Should Your Creations Be “Entirely Yours”?

Eric Maisel

Copying certainly makes sense if you are studying art and want to learn from the masters. And clearly it’s not the right thing to do in situations where it amounts to plagiarism. But in between those two ends of the spectrum are many, many gray areas.

Creative people do not exist in a vacuum and there are endless opportunities to come into contact with the work of other artists. What are some of the results, both positive and negative, of all of that contact? The poet Janet Riehl offers the following five categories as a way to think about how creative people can and do respond to the work of other creators. They are:

1. By Copying
2. By Appropriating
3. By Deriving
4. By Being Influenced
5. By Creating Homages


Consider a visual artist attracted to Monet’s Water Lilies.

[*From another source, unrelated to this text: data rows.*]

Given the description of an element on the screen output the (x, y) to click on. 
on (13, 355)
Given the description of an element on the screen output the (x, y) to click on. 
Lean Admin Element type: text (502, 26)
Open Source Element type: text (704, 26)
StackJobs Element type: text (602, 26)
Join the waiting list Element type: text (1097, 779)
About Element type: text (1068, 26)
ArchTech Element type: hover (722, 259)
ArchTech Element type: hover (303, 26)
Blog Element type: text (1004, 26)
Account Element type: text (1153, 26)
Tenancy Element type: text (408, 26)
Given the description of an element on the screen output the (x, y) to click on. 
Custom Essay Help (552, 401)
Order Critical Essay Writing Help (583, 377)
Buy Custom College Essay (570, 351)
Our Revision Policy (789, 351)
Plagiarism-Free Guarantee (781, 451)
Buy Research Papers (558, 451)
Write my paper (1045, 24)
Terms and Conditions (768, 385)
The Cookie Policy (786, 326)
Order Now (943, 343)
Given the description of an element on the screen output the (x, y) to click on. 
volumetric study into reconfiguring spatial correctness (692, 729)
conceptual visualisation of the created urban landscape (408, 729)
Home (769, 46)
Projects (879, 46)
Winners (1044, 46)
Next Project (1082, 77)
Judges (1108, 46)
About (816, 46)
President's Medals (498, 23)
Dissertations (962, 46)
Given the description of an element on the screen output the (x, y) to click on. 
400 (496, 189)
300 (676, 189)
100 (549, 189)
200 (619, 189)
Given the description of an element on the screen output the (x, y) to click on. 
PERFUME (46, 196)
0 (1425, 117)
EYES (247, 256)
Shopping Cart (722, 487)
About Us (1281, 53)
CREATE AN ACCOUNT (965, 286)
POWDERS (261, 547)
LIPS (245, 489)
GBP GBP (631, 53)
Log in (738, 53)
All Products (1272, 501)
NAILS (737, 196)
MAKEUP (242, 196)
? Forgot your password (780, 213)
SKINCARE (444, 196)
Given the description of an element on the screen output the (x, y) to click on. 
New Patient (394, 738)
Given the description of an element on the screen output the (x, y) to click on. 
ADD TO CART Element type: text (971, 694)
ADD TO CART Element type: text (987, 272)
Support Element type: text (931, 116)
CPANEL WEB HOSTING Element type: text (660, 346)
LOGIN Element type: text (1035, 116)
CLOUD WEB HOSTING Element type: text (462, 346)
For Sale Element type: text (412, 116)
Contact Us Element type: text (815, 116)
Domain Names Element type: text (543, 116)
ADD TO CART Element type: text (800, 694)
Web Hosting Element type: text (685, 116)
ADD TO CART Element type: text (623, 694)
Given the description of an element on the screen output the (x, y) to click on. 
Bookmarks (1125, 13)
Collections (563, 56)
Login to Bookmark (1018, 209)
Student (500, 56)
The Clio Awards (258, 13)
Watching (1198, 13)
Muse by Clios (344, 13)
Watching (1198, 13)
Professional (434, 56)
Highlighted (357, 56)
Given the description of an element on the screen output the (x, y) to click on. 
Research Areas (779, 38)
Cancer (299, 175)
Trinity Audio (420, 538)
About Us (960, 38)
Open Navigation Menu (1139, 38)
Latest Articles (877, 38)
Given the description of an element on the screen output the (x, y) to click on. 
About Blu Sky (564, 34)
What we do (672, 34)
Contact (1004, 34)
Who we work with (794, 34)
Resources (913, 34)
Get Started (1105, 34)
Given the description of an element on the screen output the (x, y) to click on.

• He might, as part of his art apprenticeship, try to copy Monet’s painting as accurately as possible.

• He might “steal” a portion of Monet’s image and drop it directly into his own painting of a pond without attribution.

• He might develop his own style of painting water lilies in such a way that we “see” Monet in his paintings but we recognize that the artist has honorably made the imagery “his own.”

• He might develop his style and become a contemporary impressionist, such that we recognize Monet’s influences in his work but none of Monet’s imagery.

• He might, as a mature artist, tackle a stylish rendering of Monet’s Water Lilies in homage to his predecessor.

It is no ethical problem to follow a recipe from a cookbook. That sort of “copying” is appropriate. It is a very different matter to put that recipe in your own cookbook and act as if it is your own. Between those two extremes are where we live our lives as creative people, being influenced here, doing a little appropriating there, and sometimes crossing some edge and finding that our work is derivative and, as a result, lifeless.

Here are three tips for dealing with all of the existing material—all the paintings, books, movies, songs, and so on—that, for better or worse, can’t help but seep into our consciousness and into our own art.

They are straightforward and obvious tips: 1. Stay alert 2. Be honest 3. Forgive your honest mistakes.

The same tips work for the rest of life, too!